Mr Trump, a keen golfer, resisted calls to release full updated medical records during the campaign.

Instead, he pointed to “voluntarily released” updates from his personal physician, as well as detailed reports from Dr Ronny Jackson, who treated him after the first assassination attempt.

The letter from his personal physician, Bruce Aronwald, dated from September 2023 said he had found Trump’s overall physical health to be “excellent”.

“His physical exams were well within the normal range and his cognitive exams were exceptional.”

He also noted Mr Trump had lost weight through an improved diet and exercise.

A statement from Mr Trump’s campaign said doctors had concluded he was in perfect and excellent health to be Commander in Chief.

There’s no requirement that candidates release health data. But presidential nominees traditionally disclose medical records voluntarily given the demands of the job, particularly if there are concerns about their age.

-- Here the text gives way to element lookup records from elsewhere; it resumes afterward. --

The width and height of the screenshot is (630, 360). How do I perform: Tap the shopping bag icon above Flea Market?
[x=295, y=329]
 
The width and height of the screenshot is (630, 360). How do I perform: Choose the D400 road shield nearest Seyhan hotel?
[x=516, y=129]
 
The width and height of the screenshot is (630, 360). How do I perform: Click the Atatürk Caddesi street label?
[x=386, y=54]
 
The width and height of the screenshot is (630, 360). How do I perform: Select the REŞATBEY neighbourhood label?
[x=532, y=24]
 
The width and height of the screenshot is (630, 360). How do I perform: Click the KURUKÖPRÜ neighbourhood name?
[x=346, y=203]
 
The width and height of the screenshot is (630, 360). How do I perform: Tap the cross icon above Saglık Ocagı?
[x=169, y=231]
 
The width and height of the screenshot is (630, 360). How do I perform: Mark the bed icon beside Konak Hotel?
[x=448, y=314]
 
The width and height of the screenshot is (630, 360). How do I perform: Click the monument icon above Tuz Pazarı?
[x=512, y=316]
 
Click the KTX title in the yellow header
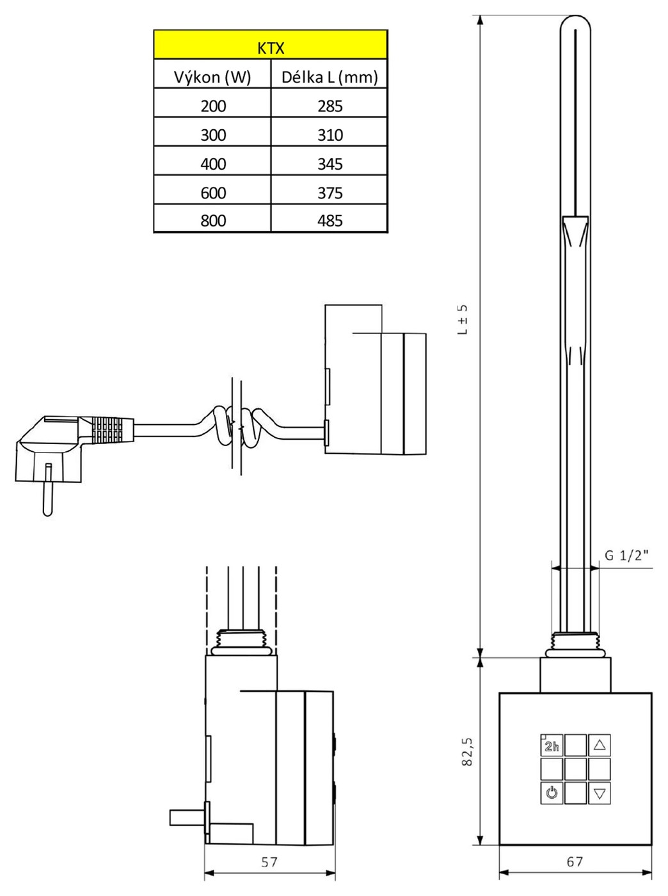[x=271, y=49]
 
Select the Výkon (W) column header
[x=212, y=77]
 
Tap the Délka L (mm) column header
[x=330, y=77]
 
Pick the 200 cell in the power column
[x=213, y=106]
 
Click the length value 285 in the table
[x=330, y=106]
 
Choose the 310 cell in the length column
[x=330, y=135]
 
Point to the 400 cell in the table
[x=213, y=164]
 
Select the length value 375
[x=330, y=193]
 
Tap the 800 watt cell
[x=213, y=221]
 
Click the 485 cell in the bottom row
[x=330, y=221]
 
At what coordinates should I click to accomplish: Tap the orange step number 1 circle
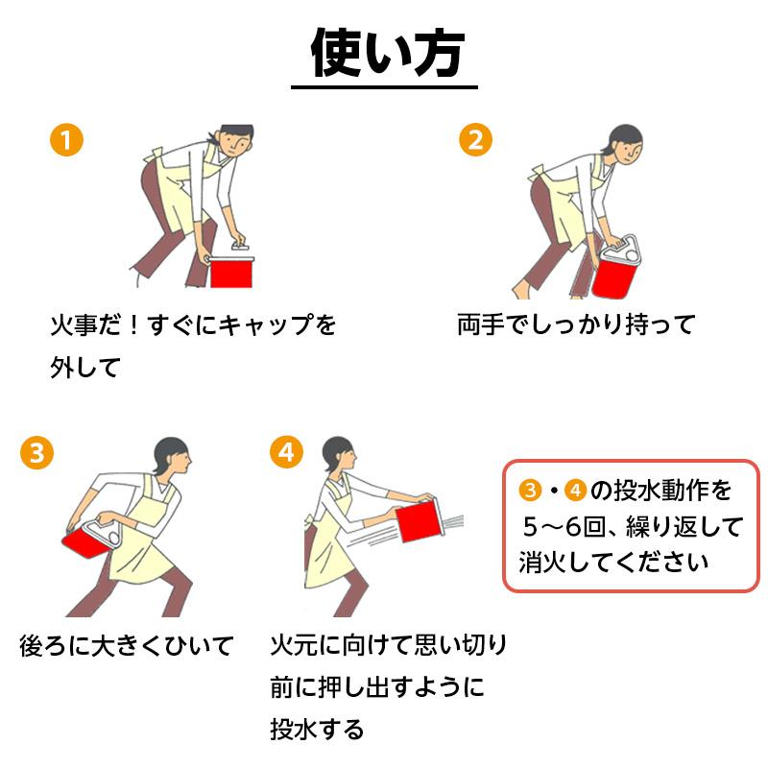tap(66, 139)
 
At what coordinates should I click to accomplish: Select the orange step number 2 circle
tap(475, 139)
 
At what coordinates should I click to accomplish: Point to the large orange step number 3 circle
tap(36, 452)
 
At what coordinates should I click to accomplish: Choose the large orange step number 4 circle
tap(286, 452)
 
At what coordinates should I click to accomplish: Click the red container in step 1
tap(231, 273)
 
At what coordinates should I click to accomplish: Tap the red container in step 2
tap(614, 276)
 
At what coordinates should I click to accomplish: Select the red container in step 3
tap(86, 543)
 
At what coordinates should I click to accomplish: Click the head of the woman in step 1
tap(235, 140)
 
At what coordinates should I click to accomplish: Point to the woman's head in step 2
tap(625, 144)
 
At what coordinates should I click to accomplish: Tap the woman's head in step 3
tap(172, 456)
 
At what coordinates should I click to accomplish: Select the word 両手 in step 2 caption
tap(481, 324)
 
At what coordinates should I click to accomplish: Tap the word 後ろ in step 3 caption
tap(43, 645)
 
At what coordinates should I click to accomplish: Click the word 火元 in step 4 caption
tap(294, 644)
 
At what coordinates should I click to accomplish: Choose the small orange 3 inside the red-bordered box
tap(530, 491)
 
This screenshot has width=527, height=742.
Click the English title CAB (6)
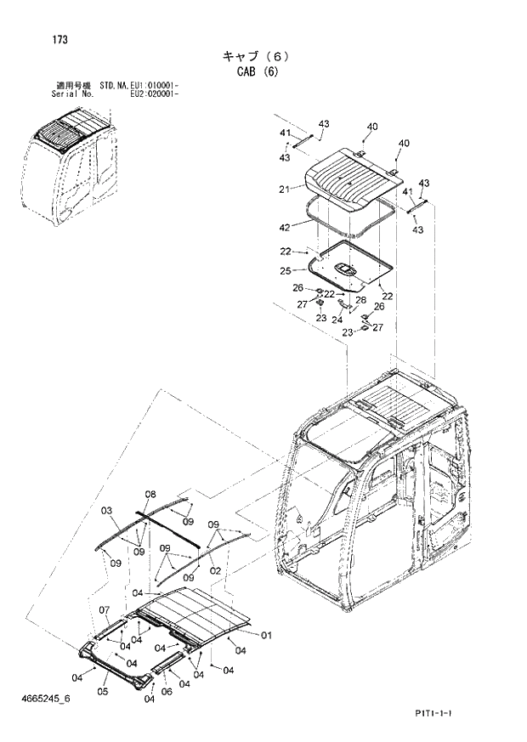point(257,71)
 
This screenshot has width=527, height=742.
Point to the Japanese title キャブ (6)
point(257,56)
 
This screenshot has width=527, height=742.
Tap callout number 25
point(286,270)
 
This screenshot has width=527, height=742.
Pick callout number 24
point(337,320)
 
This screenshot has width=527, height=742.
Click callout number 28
point(360,300)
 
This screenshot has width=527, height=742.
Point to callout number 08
point(150,494)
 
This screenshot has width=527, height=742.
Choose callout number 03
point(106,511)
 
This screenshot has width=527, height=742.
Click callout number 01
point(265,634)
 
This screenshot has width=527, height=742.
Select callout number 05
point(103,691)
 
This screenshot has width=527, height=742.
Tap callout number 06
point(167,691)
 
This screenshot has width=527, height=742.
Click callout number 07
point(105,609)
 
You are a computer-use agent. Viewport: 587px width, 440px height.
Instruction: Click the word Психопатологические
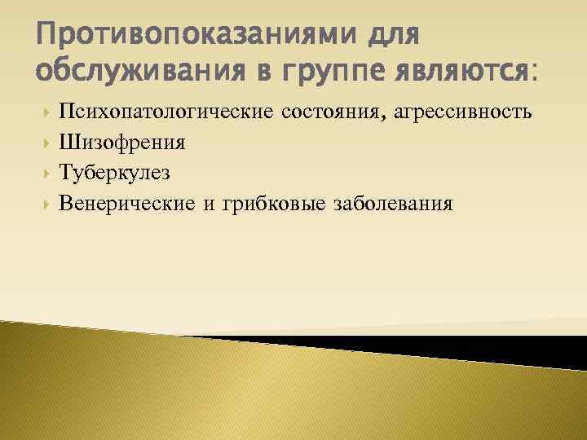[x=167, y=112]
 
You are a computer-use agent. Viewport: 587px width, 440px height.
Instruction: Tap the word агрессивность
[x=463, y=113]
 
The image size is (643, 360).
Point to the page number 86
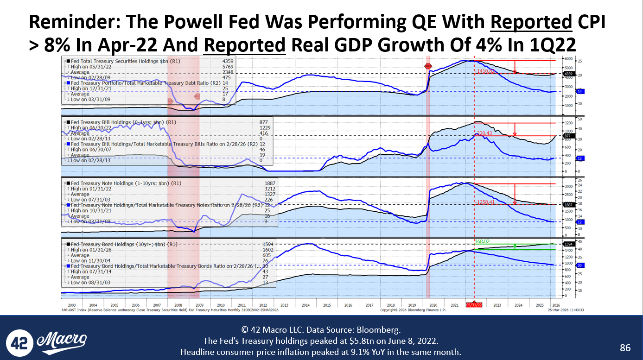[x=625, y=347]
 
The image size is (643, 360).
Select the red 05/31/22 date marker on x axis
[x=474, y=305]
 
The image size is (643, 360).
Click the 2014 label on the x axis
[x=306, y=305]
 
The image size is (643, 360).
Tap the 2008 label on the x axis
[x=178, y=305]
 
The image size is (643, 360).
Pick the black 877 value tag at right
[x=568, y=136]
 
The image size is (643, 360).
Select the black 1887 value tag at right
[x=568, y=205]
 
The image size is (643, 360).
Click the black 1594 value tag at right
[x=568, y=244]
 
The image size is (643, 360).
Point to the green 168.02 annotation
[x=482, y=241]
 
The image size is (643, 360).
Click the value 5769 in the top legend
[x=228, y=66]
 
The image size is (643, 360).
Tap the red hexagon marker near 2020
[x=428, y=67]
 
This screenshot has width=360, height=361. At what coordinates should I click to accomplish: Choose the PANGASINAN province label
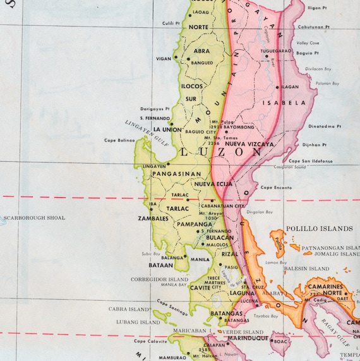tap(171, 174)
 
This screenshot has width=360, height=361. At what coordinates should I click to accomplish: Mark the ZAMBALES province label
tap(153, 219)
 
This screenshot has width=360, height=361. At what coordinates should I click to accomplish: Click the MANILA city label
tap(200, 259)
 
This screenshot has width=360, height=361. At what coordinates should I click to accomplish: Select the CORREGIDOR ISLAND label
tap(159, 279)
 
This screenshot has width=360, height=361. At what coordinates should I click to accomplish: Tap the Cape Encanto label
tap(275, 187)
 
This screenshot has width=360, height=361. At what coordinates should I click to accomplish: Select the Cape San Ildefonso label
tap(311, 161)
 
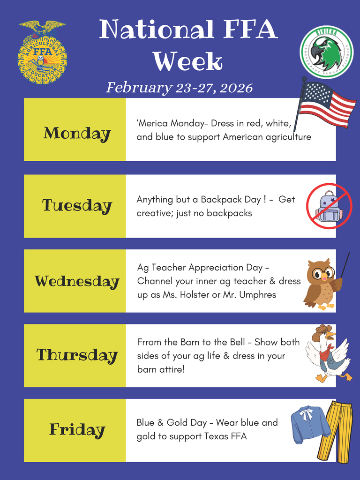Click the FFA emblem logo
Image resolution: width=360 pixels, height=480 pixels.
[42, 52]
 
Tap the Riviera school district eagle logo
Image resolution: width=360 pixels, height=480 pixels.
[327, 52]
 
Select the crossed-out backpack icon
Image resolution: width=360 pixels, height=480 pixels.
[329, 206]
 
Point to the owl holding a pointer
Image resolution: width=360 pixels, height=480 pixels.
[322, 283]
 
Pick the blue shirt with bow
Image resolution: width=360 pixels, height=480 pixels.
[310, 424]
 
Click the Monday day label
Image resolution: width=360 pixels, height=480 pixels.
[77, 134]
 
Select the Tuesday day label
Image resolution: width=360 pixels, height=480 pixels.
[77, 206]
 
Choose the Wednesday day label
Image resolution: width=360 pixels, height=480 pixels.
[77, 281]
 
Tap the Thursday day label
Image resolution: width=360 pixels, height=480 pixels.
[77, 355]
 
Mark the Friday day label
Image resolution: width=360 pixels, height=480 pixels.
[77, 429]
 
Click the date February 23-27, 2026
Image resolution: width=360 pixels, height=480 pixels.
[179, 88]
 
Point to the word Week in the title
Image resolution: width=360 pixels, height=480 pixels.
[188, 61]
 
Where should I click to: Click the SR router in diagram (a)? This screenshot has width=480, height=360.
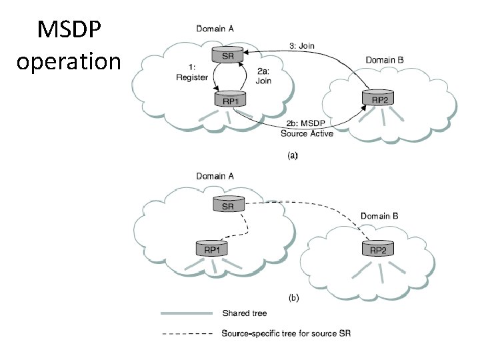point(227,55)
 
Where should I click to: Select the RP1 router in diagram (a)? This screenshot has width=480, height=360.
point(230,99)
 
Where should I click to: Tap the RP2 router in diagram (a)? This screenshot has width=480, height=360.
point(378,97)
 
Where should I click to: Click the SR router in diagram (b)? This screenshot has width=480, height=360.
point(229,204)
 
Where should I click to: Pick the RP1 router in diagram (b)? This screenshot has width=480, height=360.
point(212,248)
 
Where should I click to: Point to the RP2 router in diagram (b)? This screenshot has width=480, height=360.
point(378,248)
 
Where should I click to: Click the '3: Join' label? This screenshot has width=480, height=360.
point(302,45)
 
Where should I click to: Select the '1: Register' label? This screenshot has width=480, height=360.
point(192,73)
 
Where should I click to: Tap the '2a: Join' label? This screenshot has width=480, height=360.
point(263,76)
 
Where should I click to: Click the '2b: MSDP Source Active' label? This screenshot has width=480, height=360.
point(307,129)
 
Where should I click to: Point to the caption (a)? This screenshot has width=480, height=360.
point(293,155)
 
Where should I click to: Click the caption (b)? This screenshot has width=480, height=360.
point(293,297)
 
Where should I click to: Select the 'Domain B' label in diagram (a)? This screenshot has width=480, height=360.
point(385,60)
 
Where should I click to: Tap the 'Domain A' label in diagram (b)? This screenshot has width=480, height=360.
point(215,176)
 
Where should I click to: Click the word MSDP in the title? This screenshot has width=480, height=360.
point(69,29)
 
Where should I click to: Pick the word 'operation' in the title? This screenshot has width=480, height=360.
point(69,61)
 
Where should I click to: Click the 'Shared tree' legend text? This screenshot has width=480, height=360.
point(245,313)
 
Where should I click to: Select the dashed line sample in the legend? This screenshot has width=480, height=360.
point(187,333)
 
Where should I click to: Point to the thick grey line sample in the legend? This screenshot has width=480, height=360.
point(187,313)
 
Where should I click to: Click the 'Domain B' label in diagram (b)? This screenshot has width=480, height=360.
point(379,216)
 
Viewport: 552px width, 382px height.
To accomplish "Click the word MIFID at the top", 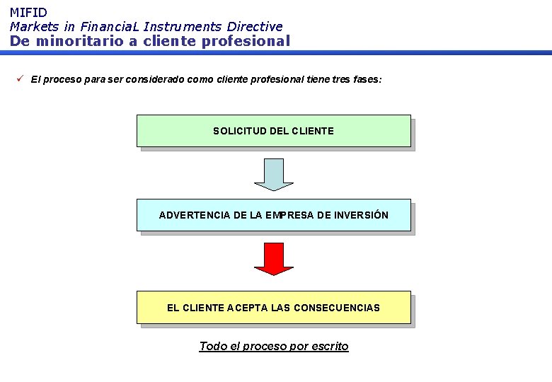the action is click(28, 12).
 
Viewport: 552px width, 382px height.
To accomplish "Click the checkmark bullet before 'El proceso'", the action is click(21, 79).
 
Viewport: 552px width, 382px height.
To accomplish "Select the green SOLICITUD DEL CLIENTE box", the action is click(273, 131).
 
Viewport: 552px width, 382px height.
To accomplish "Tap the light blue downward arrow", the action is click(273, 174).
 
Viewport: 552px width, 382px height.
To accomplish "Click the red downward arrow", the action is click(273, 258).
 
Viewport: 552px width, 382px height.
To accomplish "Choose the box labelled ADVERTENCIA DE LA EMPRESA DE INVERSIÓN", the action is click(273, 215).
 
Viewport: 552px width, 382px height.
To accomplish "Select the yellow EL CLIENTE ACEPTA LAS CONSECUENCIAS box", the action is click(273, 308).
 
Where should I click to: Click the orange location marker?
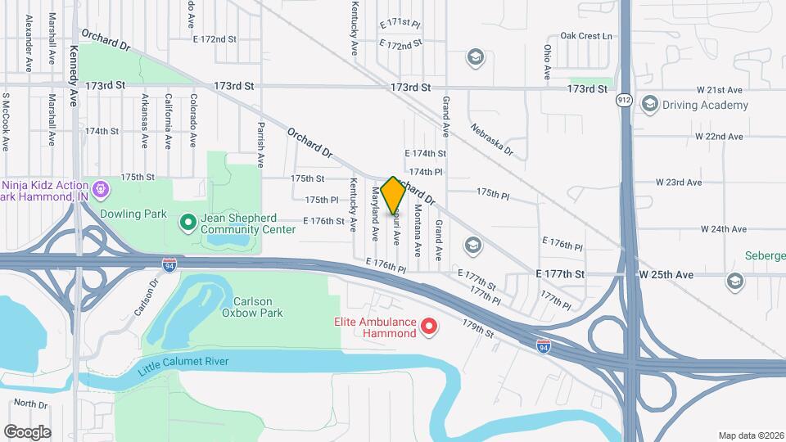(x=394, y=195)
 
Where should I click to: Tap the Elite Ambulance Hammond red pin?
(x=428, y=328)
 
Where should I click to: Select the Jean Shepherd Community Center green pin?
(x=187, y=221)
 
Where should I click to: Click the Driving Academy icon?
(x=650, y=104)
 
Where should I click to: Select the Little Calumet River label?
(x=183, y=361)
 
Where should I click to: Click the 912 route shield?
(x=625, y=100)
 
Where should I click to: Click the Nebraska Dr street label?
(x=491, y=139)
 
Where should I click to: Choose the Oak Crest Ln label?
(x=585, y=36)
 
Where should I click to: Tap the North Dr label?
(x=31, y=404)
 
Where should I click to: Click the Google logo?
(x=27, y=431)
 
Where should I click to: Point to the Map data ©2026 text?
(x=750, y=435)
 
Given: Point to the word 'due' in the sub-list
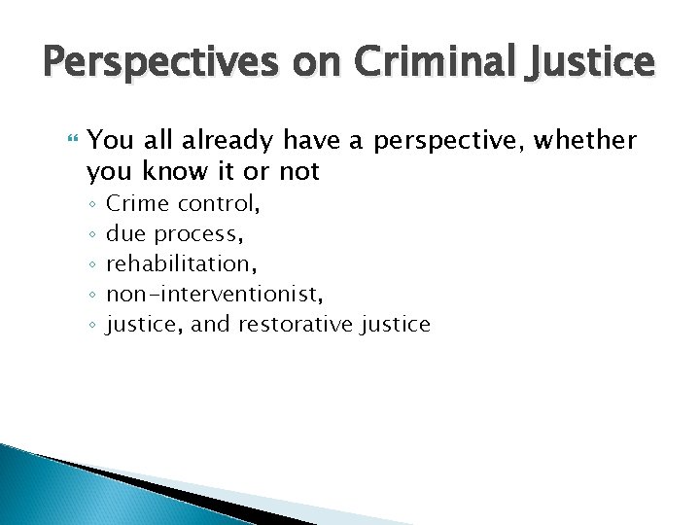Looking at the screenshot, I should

The average life expectancy for a male in the US is 74.8 years, according to the Centre for Disease Control.

In 2008, Republican nominee John McCain opened more than 1000 pages of medical documents for the public to examine. At 72, he would have been the oldest president elected to a first term.

Facing scrutiny over his advanced age in 2019, the then-77-year-old Biden released a three-page note from his doctor.

‘Cognitive decline’

In an interview with Fox News in 2020, Mr Trump claimed he had aced an exam testing his cognitive abilities, using it to defend his mental fitness to hold office and repeat his assertion, without evidence, that Mr Biden was suffering significant cognitive decline.

He has repeatedly claimed that doctors were amazed by his ability to recall a simple string of words: “Person, woman, man, camera, TV”.

“Joe should take that test because something is going on, and I say this with respect,” Trump said.

“I mean, (it’s) going to probably happen to all of us, right? You know, it’s going to happen. But we can’t take a chance of it happening,” Mr Trump said, adding that those who become president “need stamina. You need physical health, and you need mental health.”

Since then Mr Trump hasn’t shied away from people questioning his mental fitness, instead poking fun at critics who declare him “cognitively impaired” because he “mispronounced a word”.

“They say, He’s cognitively impaired!” Trump joked. “No, I’ll let you know when I will be. I will be someday — we all will be someday. I’ll be the first to let you know.”